Goal of the exercise:
Copy out the following lines word for word.

Extracted information:
=-=-=

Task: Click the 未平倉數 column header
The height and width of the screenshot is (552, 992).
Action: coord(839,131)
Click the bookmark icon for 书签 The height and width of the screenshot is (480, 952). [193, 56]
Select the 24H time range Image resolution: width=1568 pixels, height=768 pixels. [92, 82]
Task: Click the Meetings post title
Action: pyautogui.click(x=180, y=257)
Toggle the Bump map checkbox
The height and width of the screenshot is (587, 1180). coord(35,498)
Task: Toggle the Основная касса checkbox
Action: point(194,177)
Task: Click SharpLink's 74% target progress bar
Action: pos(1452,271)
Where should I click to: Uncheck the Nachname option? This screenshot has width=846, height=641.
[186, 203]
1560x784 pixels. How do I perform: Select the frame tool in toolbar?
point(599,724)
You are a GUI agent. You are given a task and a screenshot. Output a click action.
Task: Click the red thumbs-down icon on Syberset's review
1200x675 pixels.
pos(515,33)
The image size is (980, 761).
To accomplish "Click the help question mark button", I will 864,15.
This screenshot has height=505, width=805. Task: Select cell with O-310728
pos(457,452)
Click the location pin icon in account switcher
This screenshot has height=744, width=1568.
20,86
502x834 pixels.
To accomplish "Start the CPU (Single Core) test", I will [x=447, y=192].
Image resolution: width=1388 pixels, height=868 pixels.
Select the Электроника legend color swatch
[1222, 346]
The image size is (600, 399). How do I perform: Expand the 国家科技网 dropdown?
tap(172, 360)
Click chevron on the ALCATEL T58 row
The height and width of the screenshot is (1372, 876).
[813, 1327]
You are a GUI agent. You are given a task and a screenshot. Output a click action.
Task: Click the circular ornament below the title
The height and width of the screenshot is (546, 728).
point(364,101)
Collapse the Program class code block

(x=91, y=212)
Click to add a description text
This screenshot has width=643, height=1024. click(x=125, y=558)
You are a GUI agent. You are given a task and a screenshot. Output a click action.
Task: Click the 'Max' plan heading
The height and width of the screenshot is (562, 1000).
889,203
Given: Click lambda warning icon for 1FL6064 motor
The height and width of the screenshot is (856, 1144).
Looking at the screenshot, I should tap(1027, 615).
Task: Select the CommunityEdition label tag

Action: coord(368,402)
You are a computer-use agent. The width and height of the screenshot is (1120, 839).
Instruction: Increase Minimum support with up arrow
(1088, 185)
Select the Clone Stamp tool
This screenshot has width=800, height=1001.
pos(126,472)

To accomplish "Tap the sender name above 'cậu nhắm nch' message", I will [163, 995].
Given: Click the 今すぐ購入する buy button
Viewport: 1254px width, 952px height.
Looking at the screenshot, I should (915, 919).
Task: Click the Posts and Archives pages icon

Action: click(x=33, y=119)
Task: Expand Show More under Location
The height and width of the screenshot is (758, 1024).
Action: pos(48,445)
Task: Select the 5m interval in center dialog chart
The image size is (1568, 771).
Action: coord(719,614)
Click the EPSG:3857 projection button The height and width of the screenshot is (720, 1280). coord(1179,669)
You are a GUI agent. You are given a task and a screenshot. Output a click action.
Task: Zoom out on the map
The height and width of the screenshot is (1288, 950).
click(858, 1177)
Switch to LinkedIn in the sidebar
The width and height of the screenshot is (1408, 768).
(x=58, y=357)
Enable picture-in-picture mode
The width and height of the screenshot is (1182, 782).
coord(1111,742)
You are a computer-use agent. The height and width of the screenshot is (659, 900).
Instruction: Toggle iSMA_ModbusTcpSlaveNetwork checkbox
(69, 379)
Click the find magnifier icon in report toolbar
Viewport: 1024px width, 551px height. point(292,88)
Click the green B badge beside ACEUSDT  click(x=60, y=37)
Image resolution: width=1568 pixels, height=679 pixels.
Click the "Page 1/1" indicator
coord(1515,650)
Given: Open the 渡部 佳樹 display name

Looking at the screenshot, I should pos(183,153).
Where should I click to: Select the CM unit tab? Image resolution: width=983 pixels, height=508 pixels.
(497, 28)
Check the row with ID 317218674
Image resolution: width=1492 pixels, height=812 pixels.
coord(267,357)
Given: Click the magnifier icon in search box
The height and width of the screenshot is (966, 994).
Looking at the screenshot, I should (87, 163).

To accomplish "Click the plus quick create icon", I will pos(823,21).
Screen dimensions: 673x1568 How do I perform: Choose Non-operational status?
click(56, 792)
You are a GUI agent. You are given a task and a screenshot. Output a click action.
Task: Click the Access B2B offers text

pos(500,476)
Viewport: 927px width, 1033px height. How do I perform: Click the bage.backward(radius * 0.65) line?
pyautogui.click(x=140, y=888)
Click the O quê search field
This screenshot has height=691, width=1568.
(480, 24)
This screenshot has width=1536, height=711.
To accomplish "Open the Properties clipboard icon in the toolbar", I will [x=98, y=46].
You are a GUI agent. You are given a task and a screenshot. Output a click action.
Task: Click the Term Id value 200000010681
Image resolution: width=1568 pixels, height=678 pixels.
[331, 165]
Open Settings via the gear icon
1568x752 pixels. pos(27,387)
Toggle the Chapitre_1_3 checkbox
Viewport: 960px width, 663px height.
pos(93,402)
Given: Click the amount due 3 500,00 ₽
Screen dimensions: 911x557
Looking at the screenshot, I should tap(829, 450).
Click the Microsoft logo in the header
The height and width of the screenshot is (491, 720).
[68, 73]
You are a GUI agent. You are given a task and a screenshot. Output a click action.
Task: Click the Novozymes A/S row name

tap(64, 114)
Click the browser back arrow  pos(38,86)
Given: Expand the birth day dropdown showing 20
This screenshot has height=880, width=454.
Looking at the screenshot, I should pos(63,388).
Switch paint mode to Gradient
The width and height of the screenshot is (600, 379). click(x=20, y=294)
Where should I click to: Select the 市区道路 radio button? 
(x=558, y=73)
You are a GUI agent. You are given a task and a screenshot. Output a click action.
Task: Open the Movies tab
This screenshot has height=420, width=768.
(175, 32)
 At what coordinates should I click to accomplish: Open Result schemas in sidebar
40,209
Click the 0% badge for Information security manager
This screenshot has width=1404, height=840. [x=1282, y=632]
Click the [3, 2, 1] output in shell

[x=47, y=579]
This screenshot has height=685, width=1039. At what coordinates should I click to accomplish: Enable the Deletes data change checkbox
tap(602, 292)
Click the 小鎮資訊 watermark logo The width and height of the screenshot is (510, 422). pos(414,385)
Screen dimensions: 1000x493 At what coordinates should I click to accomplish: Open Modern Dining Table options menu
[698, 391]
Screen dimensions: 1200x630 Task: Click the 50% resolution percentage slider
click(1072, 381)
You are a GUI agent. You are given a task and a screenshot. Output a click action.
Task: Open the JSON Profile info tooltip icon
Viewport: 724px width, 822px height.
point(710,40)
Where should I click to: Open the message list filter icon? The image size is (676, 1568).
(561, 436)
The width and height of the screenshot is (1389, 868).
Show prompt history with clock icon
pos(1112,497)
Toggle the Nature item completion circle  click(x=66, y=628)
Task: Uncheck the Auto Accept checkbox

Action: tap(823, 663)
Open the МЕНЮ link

=-=-=

Written solution:
Task: Click the 未平倉數 column header
The height and width of the screenshot is (552, 992).
Action: coord(839,131)
Click the bookmark icon for 书签 The height and width of the screenshot is (480, 952). [193, 56]
Select the 24H time range Image resolution: width=1568 pixels, height=768 pixels. [92, 82]
Task: Click the Meetings post title
Action: pyautogui.click(x=180, y=257)
Toggle the Bump map checkbox
The height and width of the screenshot is (587, 1180). coord(35,498)
Task: Toggle the Основная касса checkbox
Action: point(194,177)
Task: Click SharpLink's 74% target progress bar
Action: pos(1452,271)
Where should I click to: Uncheck the Nachname option? This screenshot has width=846, height=641.
[186, 203]
1560x784 pixels. How do I perform: Select the frame tool in toolbar?
point(599,724)
You are a GUI agent. You are given a task and a screenshot. Output a click action.
Task: Click the red thumbs-down icon on Syberset's review
1200x675 pixels.
pos(515,33)
The image size is (980, 761).
To accomplish "Click the help question mark button", I will 864,15.
This screenshot has height=505, width=805. Task: Select cell with O-310728
pos(457,452)
Click the location pin icon in account switcher
This screenshot has height=744, width=1568.
20,86
502x834 pixels.
To accomplish "Start the CPU (Single Core) test", I will [x=447, y=192].
Image resolution: width=1388 pixels, height=868 pixels.
Select the Электроника legend color swatch
[1222, 346]
The image size is (600, 399). How do I perform: Expand the 国家科技网 dropdown?
tap(172, 360)
Click chevron on the ALCATEL T58 row
The height and width of the screenshot is (1372, 876).
[813, 1327]
You are a GUI agent. You are given a task and a screenshot. Output a click action.
Task: Click the circular ornament below the title
The height and width of the screenshot is (546, 728).
point(364,101)
Collapse the Program class code block

(x=91, y=212)
Click to add a description text
This screenshot has width=643, height=1024. click(x=125, y=558)
You are a GUI agent. You are given a task and a screenshot. Output a click action.
Task: Click the 'Max' plan heading
The height and width of the screenshot is (562, 1000).
889,203
Given: Click lambda warning icon for 1FL6064 motor
The height and width of the screenshot is (856, 1144).
Looking at the screenshot, I should tap(1027, 615).
Task: Select the CommunityEdition label tag

Action: coord(368,402)
You are a computer-use agent. The width and height of the screenshot is (1120, 839).
Instruction: Increase Minimum support with up arrow
(1088, 185)
Select the Clone Stamp tool
This screenshot has width=800, height=1001.
pos(126,472)

To accomplish "Tap the sender name above 'cậu nhắm nch' message", I will [163, 995].
Given: Click the 今すぐ購入する buy button
Viewport: 1254px width, 952px height.
Looking at the screenshot, I should (915, 919).
Task: Click the Posts and Archives pages icon

Action: click(x=33, y=119)
Task: Expand Show More under Location
The height and width of the screenshot is (758, 1024).
Action: pos(48,445)
Task: Select the 5m interval in center dialog chart
The image size is (1568, 771).
Action: coord(719,614)
Click the EPSG:3857 projection button The height and width of the screenshot is (720, 1280). coord(1179,669)
You are a GUI agent. You are given a task and a screenshot. Output a click action.
Task: Zoom out on the map
The height and width of the screenshot is (1288, 950).
click(858, 1177)
Switch to LinkedIn in the sidebar
The width and height of the screenshot is (1408, 768).
(x=58, y=357)
Enable picture-in-picture mode
The width and height of the screenshot is (1182, 782).
coord(1111,742)
You are a computer-use agent. The height and width of the screenshot is (659, 900).
Instruction: Toggle iSMA_ModbusTcpSlaveNetwork checkbox
(69, 379)
Click the find magnifier icon in report toolbar
Viewport: 1024px width, 551px height. point(292,88)
Click the green B badge beside ACEUSDT  click(x=60, y=37)
Image resolution: width=1568 pixels, height=679 pixels.
Click the "Page 1/1" indicator
coord(1515,650)
Given: Open the 渡部 佳樹 display name

Looking at the screenshot, I should pos(183,153).
Where should I click to: Select the CM unit tab? Image resolution: width=983 pixels, height=508 pixels.
(497, 28)
Check the row with ID 317218674
Image resolution: width=1492 pixels, height=812 pixels.
coord(267,357)
Given: Click the magnifier icon in search box
The height and width of the screenshot is (966, 994).
Looking at the screenshot, I should (87, 163).

To accomplish "Click the plus quick create icon", I will pos(823,21).
Screen dimensions: 673x1568 How do I perform: Choose Non-operational status?
click(56, 792)
You are a GUI agent. You are given a task and a screenshot. Output a click action.
Task: Click the Access B2B offers text

pos(500,476)
Viewport: 927px width, 1033px height. How do I perform: Click the bage.backward(radius * 0.65) line?
pyautogui.click(x=140, y=888)
Click the O quê search field
This screenshot has height=691, width=1568.
(480, 24)
This screenshot has width=1536, height=711.
To accomplish "Open the Properties clipboard icon in the toolbar", I will [x=98, y=46].
You are a GUI agent. You are given a task and a screenshot. Output a click action.
Task: Click the Term Id value 200000010681
Image resolution: width=1568 pixels, height=678 pixels.
[331, 165]
Open Settings via the gear icon
1568x752 pixels. pos(27,387)
Toggle the Chapitre_1_3 checkbox
Viewport: 960px width, 663px height.
pos(93,402)
Given: Click the amount due 3 500,00 ₽
Screen dimensions: 911x557
Looking at the screenshot, I should tap(829, 450).
Click the Microsoft logo in the header
The height and width of the screenshot is (491, 720).
[68, 73]
You are a GUI agent. You are given a task and a screenshot. Output a click action.
Task: Click the Novozymes A/S row name

tap(64, 114)
Click the browser back arrow  pos(38,86)
Given: Expand the birth day dropdown showing 20
This screenshot has height=880, width=454.
Looking at the screenshot, I should pos(63,388).
Switch paint mode to Gradient
The width and height of the screenshot is (600, 379). click(x=20, y=294)
Where should I click to: Select the 市区道路 radio button? 
(x=558, y=73)
You are a GUI agent. You are given a task and a screenshot. Output a click action.
Task: Open the Movies tab
This screenshot has height=420, width=768.
(175, 32)
 At what coordinates should I click to accomplish: Open Result schemas in sidebar
40,209
Click the 0% badge for Information security manager
This screenshot has width=1404, height=840. [x=1282, y=632]
Click the [3, 2, 1] output in shell

[x=47, y=579]
This screenshot has height=685, width=1039. At what coordinates should I click to accomplish: Enable the Deletes data change checkbox
tap(602, 292)
Click the 小鎮資訊 watermark logo The width and height of the screenshot is (510, 422). pos(414,385)
Screen dimensions: 1000x493 At what coordinates should I click to accomplish: Open Modern Dining Table options menu
[698, 391]
Screen dimensions: 1200x630 Task: Click the 50% resolution percentage slider
click(1072, 381)
You are a GUI agent. You are given a task and a screenshot. Output a click action.
Task: Open the JSON Profile info tooltip icon
Viewport: 724px width, 822px height.
point(710,40)
Where should I click to: Open the message list filter icon? The image size is (676, 1568).
(561, 436)
The width and height of the screenshot is (1389, 868).
Show prompt history with clock icon
pos(1112,497)
Toggle the Nature item completion circle  click(x=66, y=628)
Task: Uncheck the Auto Accept checkbox

Action: tap(823, 663)
Open the МЕНЮ link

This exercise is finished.